Я вспомнил полупрозрачных изобретателей и не нашелся что возразить.
— Впрочем, — благосклонно продолжал Витька, — наш Сашенция подает определенные надежды. В его идее ощущается некое благородное безумие.
— Не стал бы Янус сжигать идеального попугая, — убежденно сказал Эдик. — Ведь идеальный попугай даже протухнуть не может.
— А почему? — сказал вдруг Роман. — Почему мы так непоследовательны? Почему Седловой? С какой стати Янус будет повторять Л. Седлового? У Януса есть тема. У Януса есть своя проблематика. Янус занимается параллельными пространствами. Давайте исходить из этого!
— Давайте, — сказал я.
— Ты думаешь, что Янусу удалось связаться с каким-нибудь параллельным пространством? — спросил Эдик.
— Связь он наладил уже давно. Почему не предположить, что он пошел дальше? Почему не предположить, что он налаживает переброску материальных тел? Эдик прав, это матрикаты, это и должны быть матрикаты, потому что необходима гарантия полной идентичности перебрасываемого предмета. Режим переброски они подбирают, исходя из эксперимента. Первые две переброски были неудачны: попугаи дохли. Сегодня эксперимент, кажется, удался...
— Почему они говорят по-русски? — спросил Эдик. — И почему все-таки у попугаев такой лексикон?
— Значит, и там есть Россия, — сказал Роман. — Но там уже добывают рубидий в кратере Ричи.
— Сплошные натяжки, — сказал Витька. — Почему именно попугаи? Почему не собаки и не морские свинки? Почему не просто магнитофоны, наконец? И опять же, откуда эти попугаи знают, что Ойра-Ойра стар, а Корнеев — прекрасный работник?
— Грубый, — подсказал я.
— Грубый, но прекрасный. И куда все-таки девался дохлый попугай?

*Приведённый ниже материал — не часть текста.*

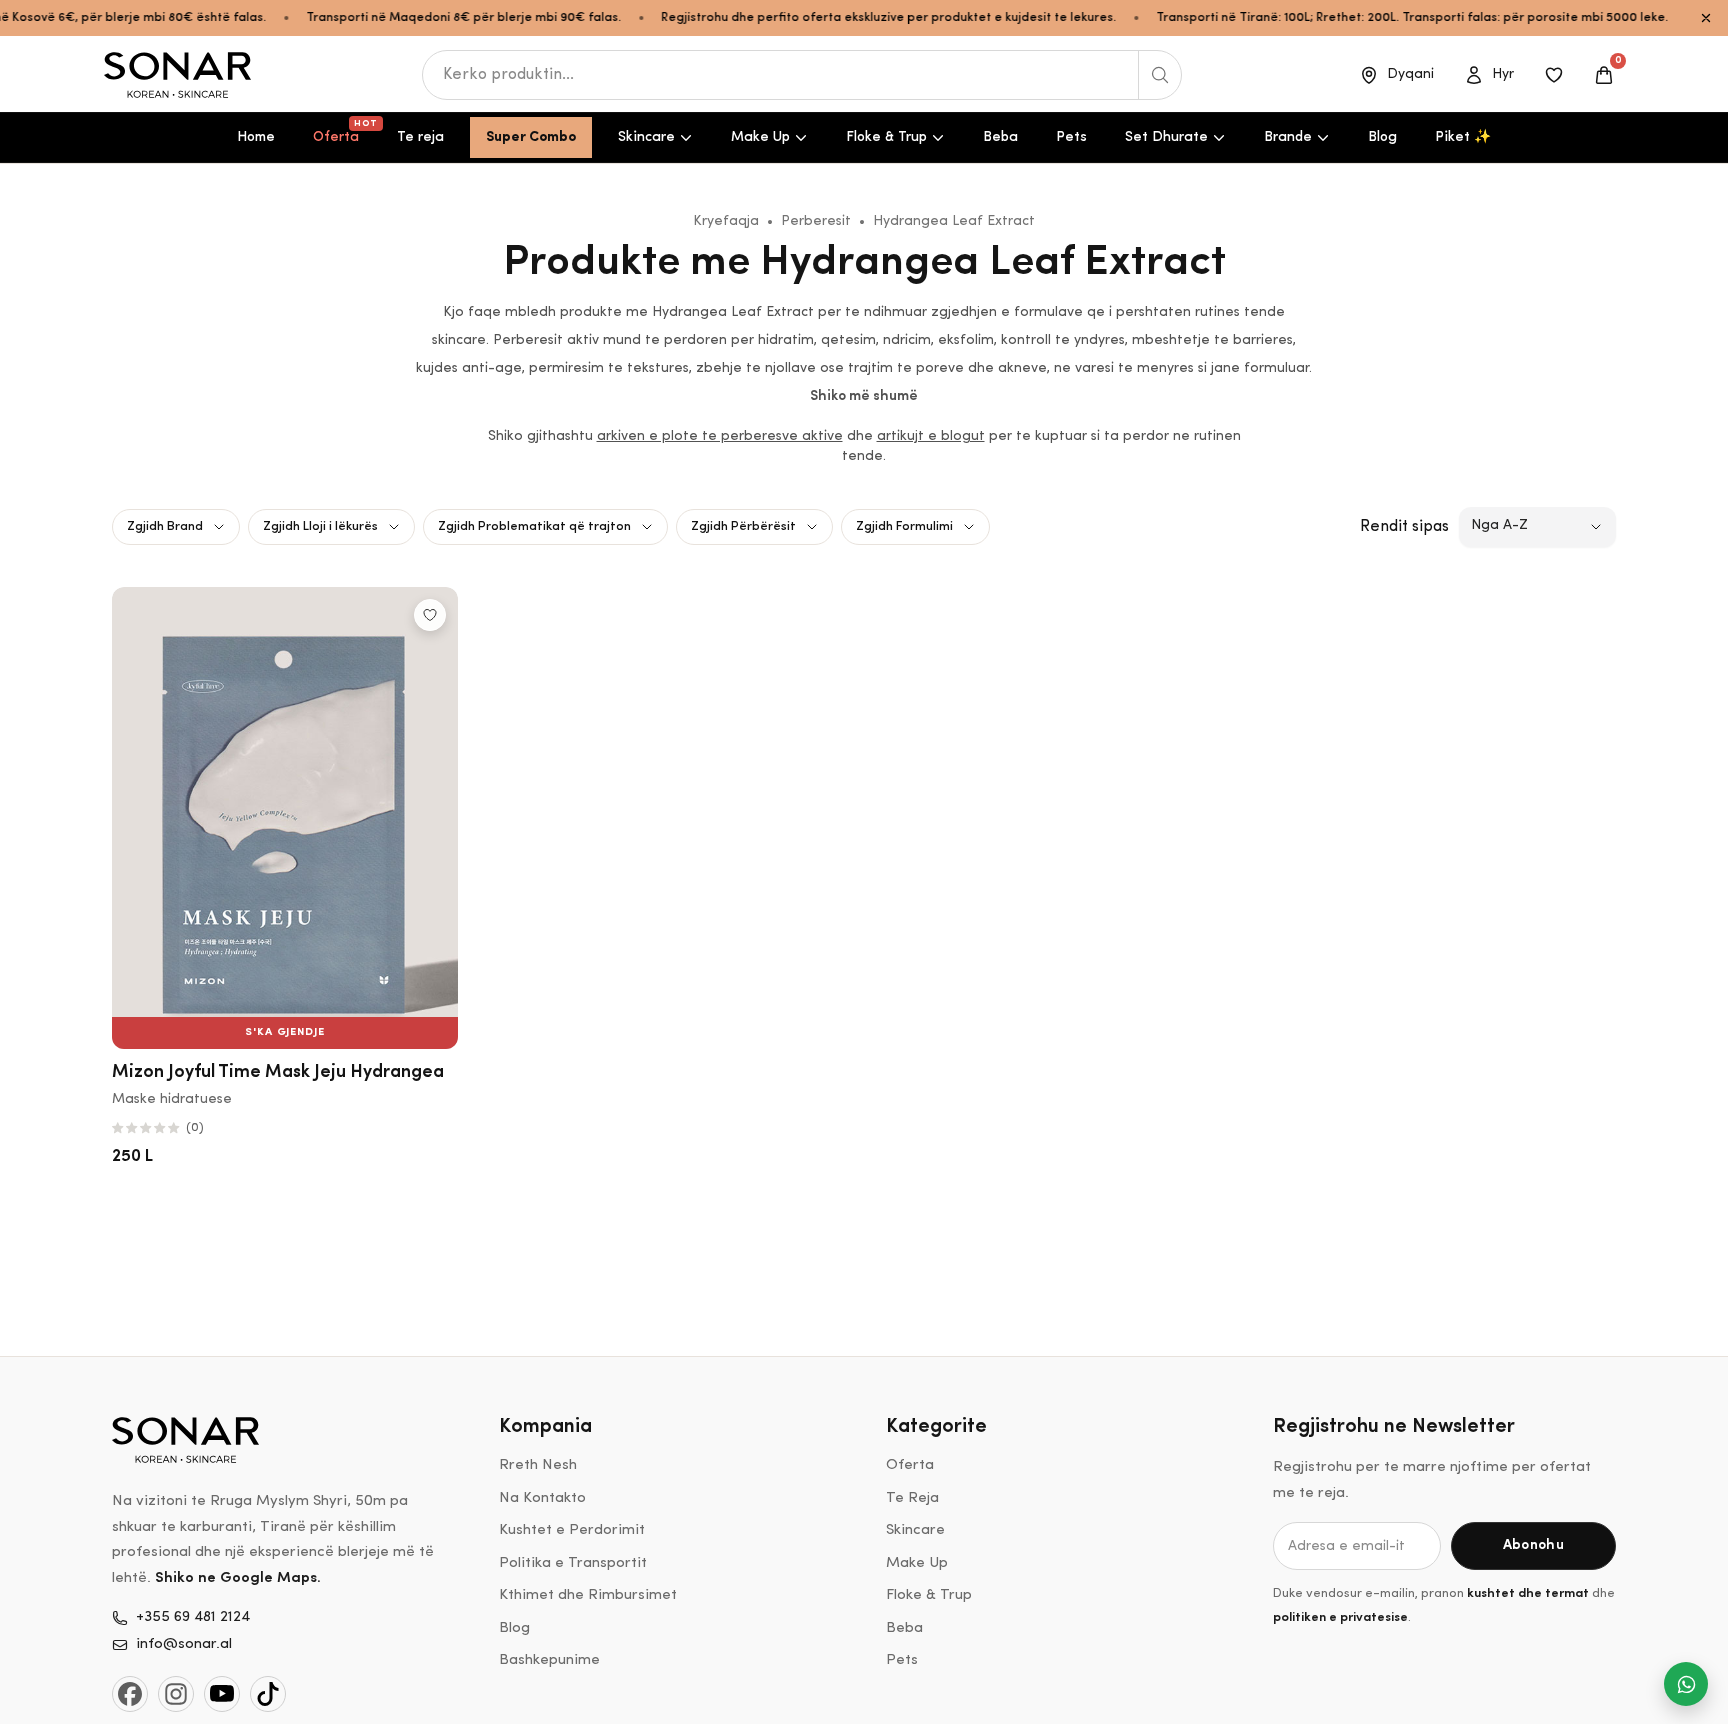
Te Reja (912, 1498)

— Вот что, — сказал Эдик. — Так нельзя. Мы работаем, как дилетанты. Как авторы любительских писем: «Дорогие ученые. У меня который год в подполе происходит подземный стук. Объясните, пожалуйста, как он происходит». Система нужна. Где у тебя бумага, Витя? Сейчас мы все распишем...
И мы расписали все красивым Эдиковым почерком.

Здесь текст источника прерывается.